Jesse: Birbirimize çok yakın yerlerde büyüdük. Aramızda beş kilometrelik bir mesafe vardı. Zaten ortak arkadaşlarımız da vardı, mesela Oz eski sevgilimle aynı sınıftaydı. Biz de beraber takılmaya başladık. Benim gibi o da müzikle ilgileniyordu, bir noktada işleri beraber yürütmeye karar verdik.

Bir müzik ikilisini eşsiz kılan nedir?

Oğuzhan: Bence iki beynin tek bir beyin gibi çalışabilmesi durumu eşsiz kılıyor. İki düşünce yapısının beraber odaklanması sihirli şeylerin oluşmasını sağlıyor.

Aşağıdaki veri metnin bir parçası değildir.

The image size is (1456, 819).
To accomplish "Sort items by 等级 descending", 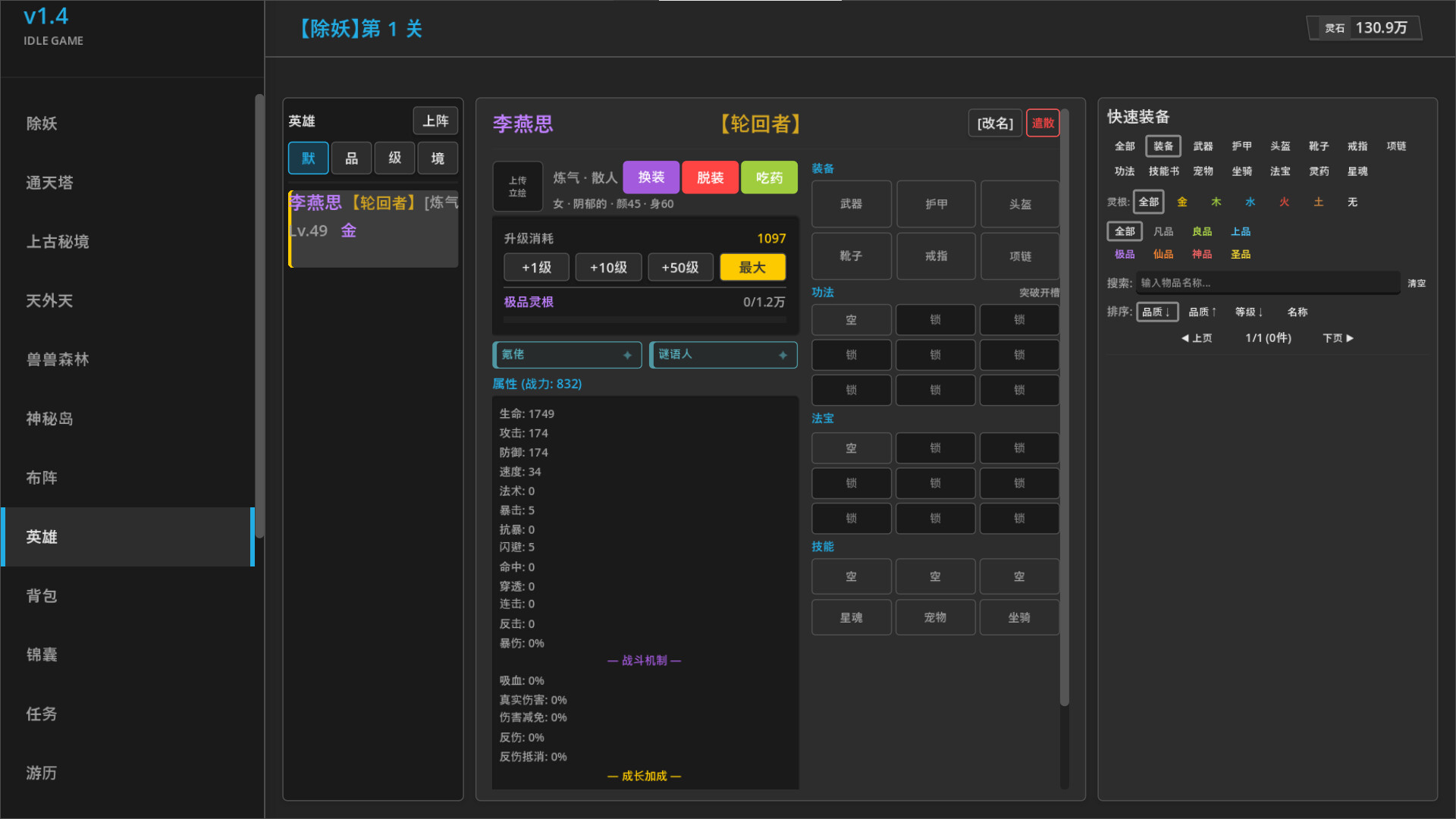I will 1248,312.
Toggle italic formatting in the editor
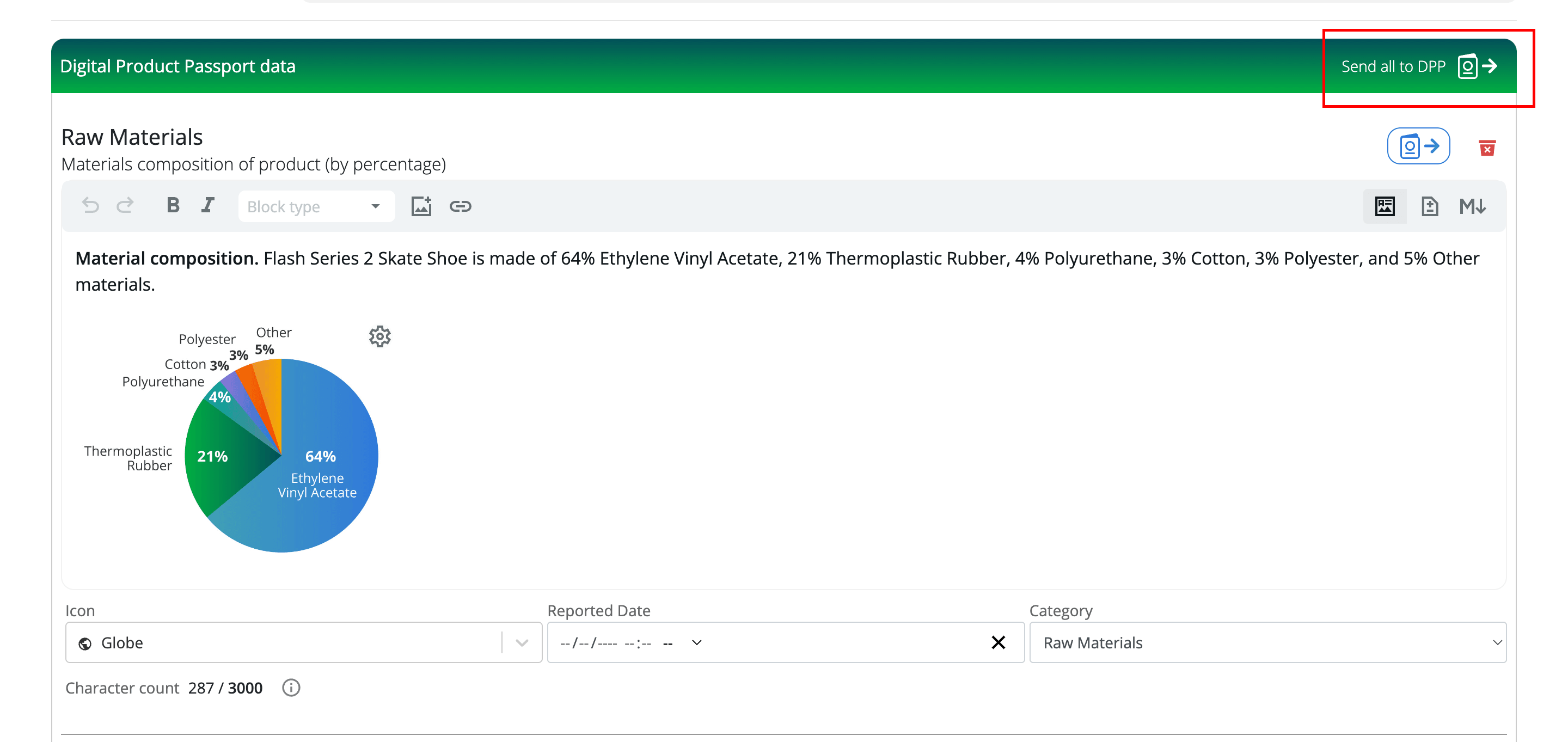The image size is (1568, 742). tap(207, 206)
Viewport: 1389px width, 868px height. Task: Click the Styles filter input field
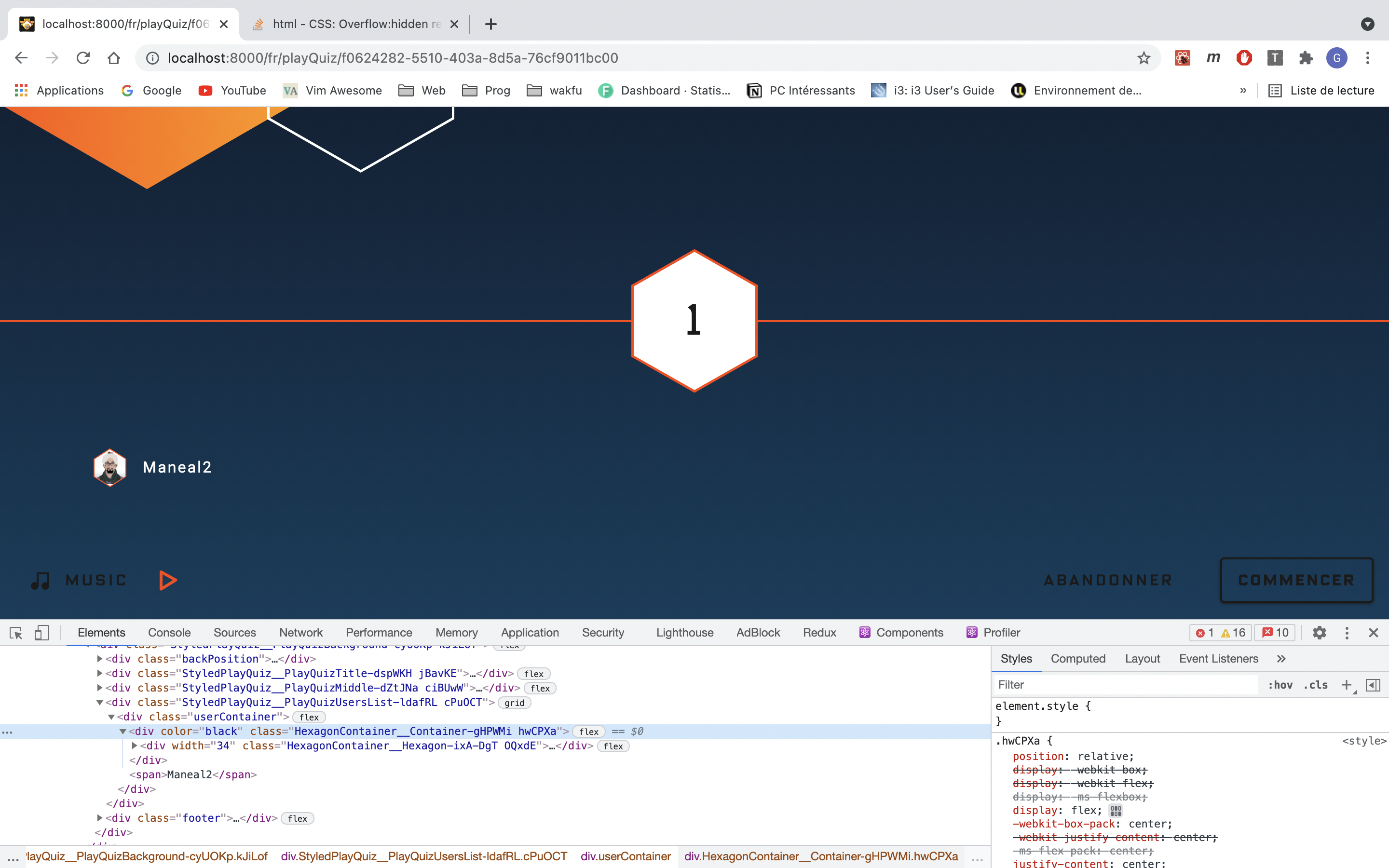[x=1125, y=685]
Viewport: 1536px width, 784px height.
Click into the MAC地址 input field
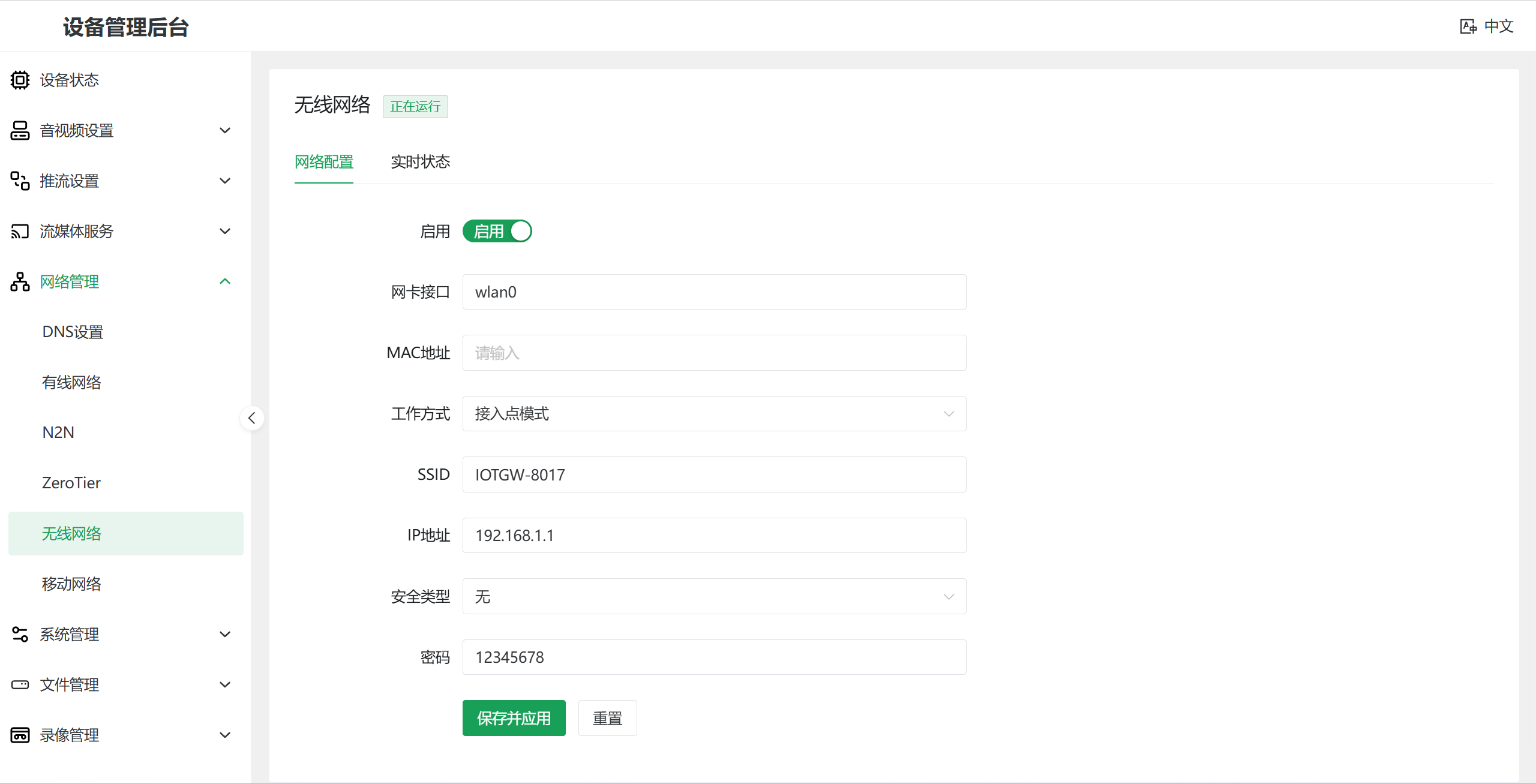pos(714,353)
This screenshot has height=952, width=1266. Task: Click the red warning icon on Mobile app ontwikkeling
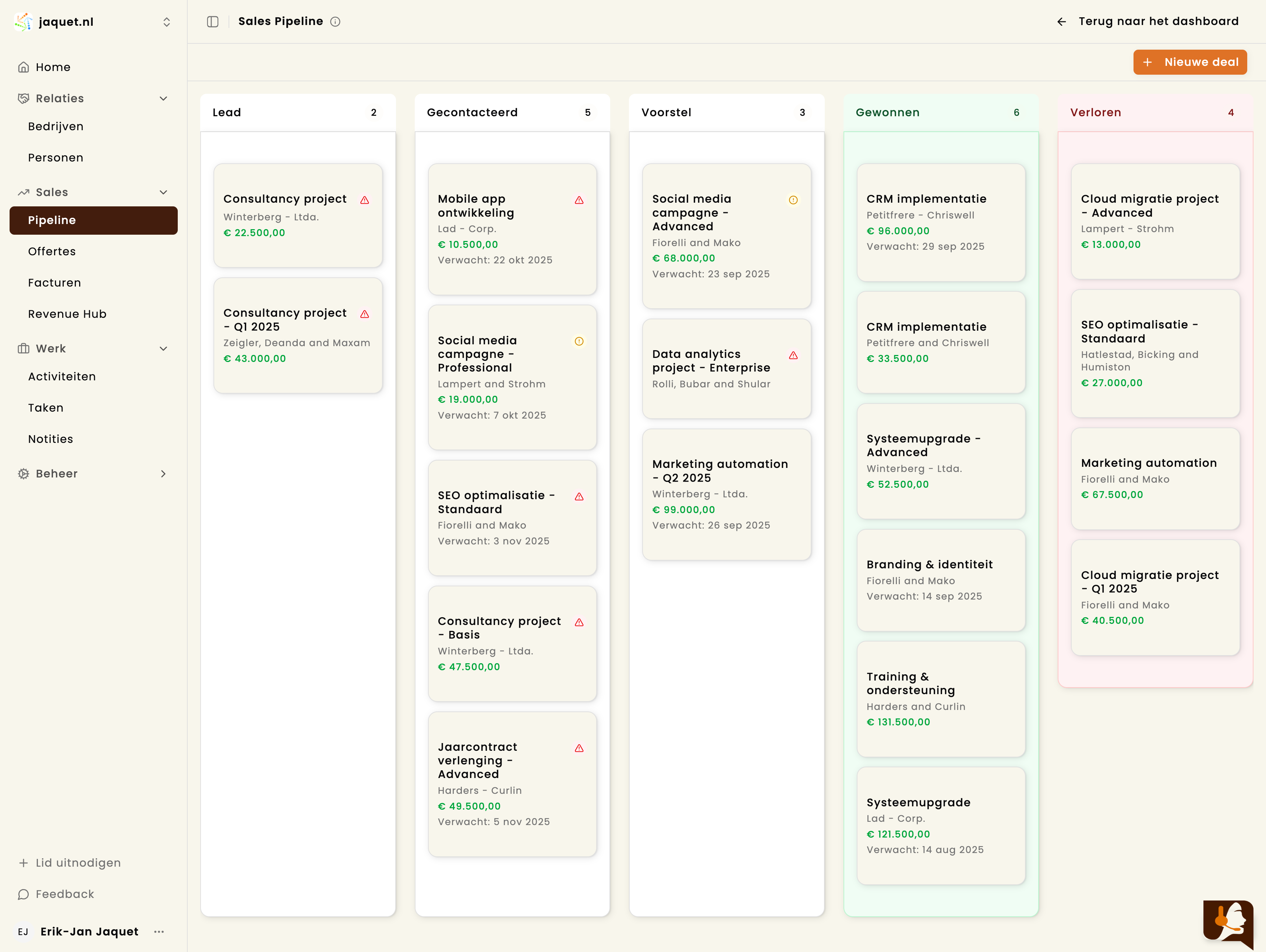point(579,200)
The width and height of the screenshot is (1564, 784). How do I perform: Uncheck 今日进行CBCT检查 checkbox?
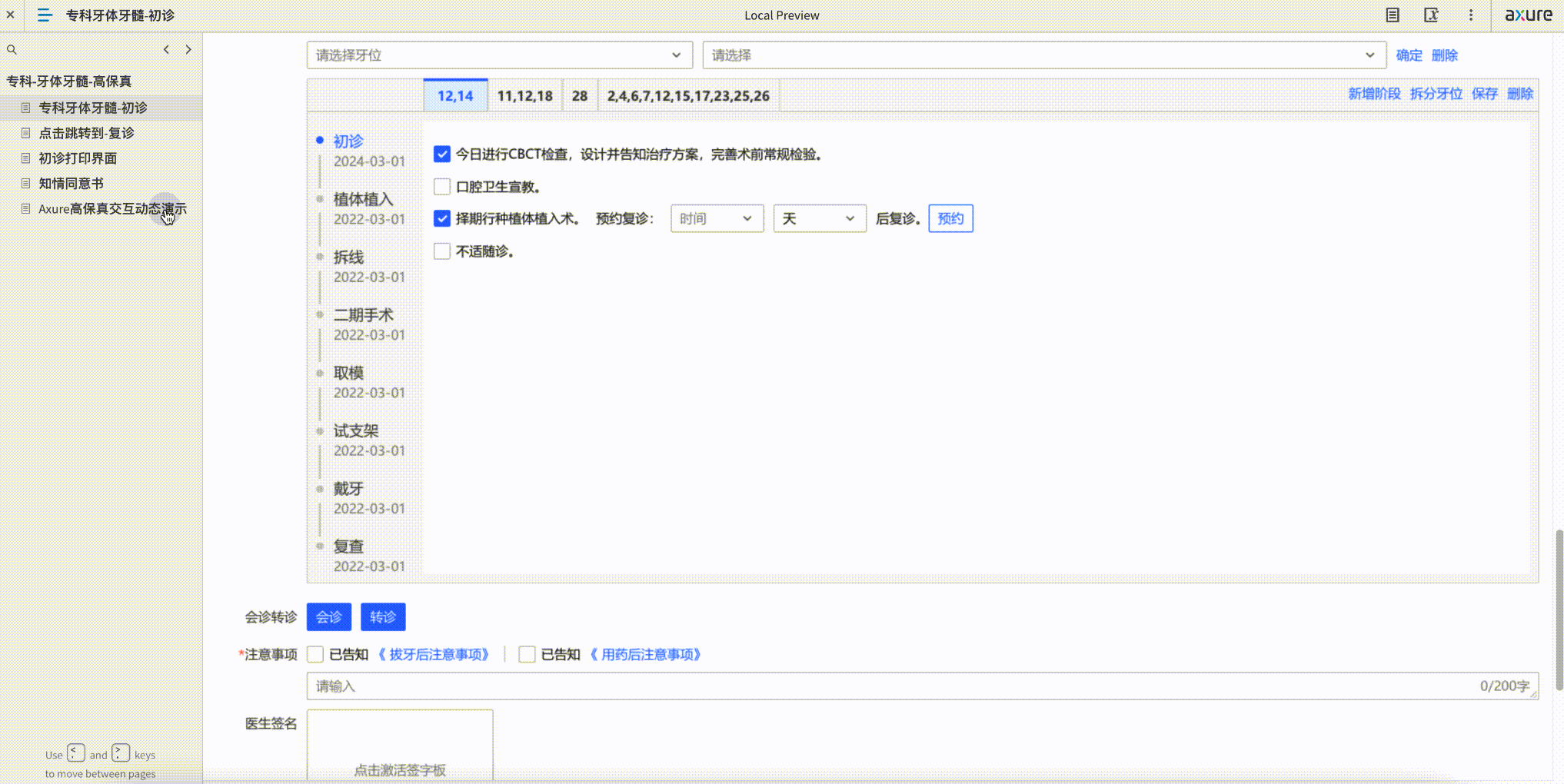[441, 154]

Jesse: Doğru anları değerlendirmeyi bilirseniz uzmanlaşmaya da başlıyorsunuz.

Peki ya beraber müzik yapmaya başladıkça zevklerinizde değişiklik oldu mu?

Oğuzhan: Aynı yerde, Hollanda’da büyüdüğümüz için farklı müzik tarzlarından da olsa, şu an bizim yaptıklarımızı yapan insanlardan ilham alıyoruz. Yani bir noktada aynı müziklerle büyüdük… Yaş ilerledikçe farklı tarzlarda denemelerimiz de oldu. Ben daha çok dubstep ve elektronik üzerine çalışırken Jesse’de tekno ve house üzerine eğilmişti. Beraber üretmeye başlayınca da tekno bassları üzerine kurulu, house’a yakın parçalar çıkmaya başladı.

Zevklerin birbirine yakınlaştığı dönemde setlerinizde yer vereceğiniz şarkılar konusunda ufak tartışmalar oluyor muydu?

Oğuzhan: Gariptir ki, ilk başlarda birbirimizin müzikal zevkleri konusunda çok fazla fikrimiz yoktu. Ben başlarda daha çok tekno, Jesse de daha çok deep house seviyordu. Sonra orta yolda buluşmuş olduk. Zaman içerisinde zevkler de yakınlaşınca ortada tartışma olmamaya başladı.

Jesse: Eğer bir parça bulduysak %99 ihtimalle iki tarafın da hoşuna gidecektir. Tabii arada kararsız kaldığımız şeyler oluyor, o durumda da üzerine konuşuyoruz.

Kritikler ANOTR’u elektronik müzik sahnesindeki taze soluk olarak nitelendiriyor. Sizin için tazeliğin anlamı nedir?

Jesse: Sadece kendi işimize bakıyoruz. Sanırım diğer insanları taklit etmek, kopyalamak yerine kendinizi gerçekleştirmeye odaklanmışsanız taze bir soluk getirmiş oluyorsunuz. Önemli olan kendiniz olmanız.

Oğuzhan: Başka insanları kopyalamak yerine onlardan ilham alıyoruz. Bence direkt kopyalamak ve ilham almak arasındaki fark da bizi taze soluk olarak adlandırmalarındaki bir sebep. Örnek aldığımız çalışmaları kendi çalışmalarımıza nasıl uyarlayabileceğimizi, nasıl daha uygun olabileceğini düşünüp öyle hareket ediyoruz.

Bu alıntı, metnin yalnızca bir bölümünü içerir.